** start INFORMATION SHOWN **
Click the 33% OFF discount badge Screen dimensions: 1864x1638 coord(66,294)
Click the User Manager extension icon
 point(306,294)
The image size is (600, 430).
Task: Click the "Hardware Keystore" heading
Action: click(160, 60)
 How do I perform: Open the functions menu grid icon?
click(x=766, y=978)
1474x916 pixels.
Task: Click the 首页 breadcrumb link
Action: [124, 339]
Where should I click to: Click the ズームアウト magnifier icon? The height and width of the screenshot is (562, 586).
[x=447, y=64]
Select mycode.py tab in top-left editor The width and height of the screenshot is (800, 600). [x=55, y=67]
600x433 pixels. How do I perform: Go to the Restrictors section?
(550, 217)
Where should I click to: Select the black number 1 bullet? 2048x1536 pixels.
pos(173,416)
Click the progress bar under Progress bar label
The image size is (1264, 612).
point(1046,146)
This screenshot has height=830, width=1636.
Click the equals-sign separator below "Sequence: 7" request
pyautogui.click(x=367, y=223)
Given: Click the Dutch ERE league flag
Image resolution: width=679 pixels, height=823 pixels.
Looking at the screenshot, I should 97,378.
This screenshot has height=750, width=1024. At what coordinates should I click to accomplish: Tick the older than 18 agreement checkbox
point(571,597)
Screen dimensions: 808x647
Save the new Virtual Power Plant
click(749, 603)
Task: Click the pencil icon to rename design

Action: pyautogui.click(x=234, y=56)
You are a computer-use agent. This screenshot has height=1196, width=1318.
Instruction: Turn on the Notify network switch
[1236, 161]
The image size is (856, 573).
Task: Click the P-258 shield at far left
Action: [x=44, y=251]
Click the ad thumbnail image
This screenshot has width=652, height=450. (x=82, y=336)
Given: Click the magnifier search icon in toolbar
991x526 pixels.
** end INFORMATION SHOWN **
◆ WHAT NEEDS TO BE DONE:
Reproduce the whole listing above word for word, keeping every line in its original order.

◆ RESULT OF THE EXERCISE:
Click the 33% OFF discount badge Screen dimensions: 1864x1638 coord(66,294)
Click the User Manager extension icon
 point(306,294)
The image size is (600, 430).
Task: Click the "Hardware Keystore" heading
Action: click(160, 60)
 How do I perform: Open the functions menu grid icon?
click(x=766, y=978)
1474x916 pixels.
Task: Click the 首页 breadcrumb link
Action: [124, 339]
Where should I click to: Click the ズームアウト magnifier icon? The height and width of the screenshot is (562, 586).
[x=447, y=64]
Select mycode.py tab in top-left editor The width and height of the screenshot is (800, 600). [x=55, y=67]
600x433 pixels. How do I perform: Go to the Restrictors section?
(550, 217)
Where should I click to: Select the black number 1 bullet? 2048x1536 pixels.
pos(173,416)
Click the progress bar under Progress bar label
The image size is (1264, 612).
point(1046,146)
This screenshot has height=830, width=1636.
Click the equals-sign separator below "Sequence: 7" request
pyautogui.click(x=367, y=223)
Given: Click the Dutch ERE league flag
Image resolution: width=679 pixels, height=823 pixels.
Looking at the screenshot, I should 97,378.
This screenshot has height=750, width=1024. At what coordinates should I click to accomplish: Tick the older than 18 agreement checkbox
point(571,597)
Screen dimensions: 808x647
Save the new Virtual Power Plant
click(749, 603)
Task: Click the pencil icon to rename design

Action: pyautogui.click(x=234, y=56)
You are a computer-use agent. This screenshot has height=1196, width=1318.
Instruction: Turn on the Notify network switch
[1236, 161]
The image size is (856, 573).
Task: Click the P-258 shield at far left
Action: [x=44, y=251]
Click the ad thumbnail image
This screenshot has width=652, height=450. (x=82, y=336)
Given: Click the magnifier search icon in toolbar
991x526 pixels.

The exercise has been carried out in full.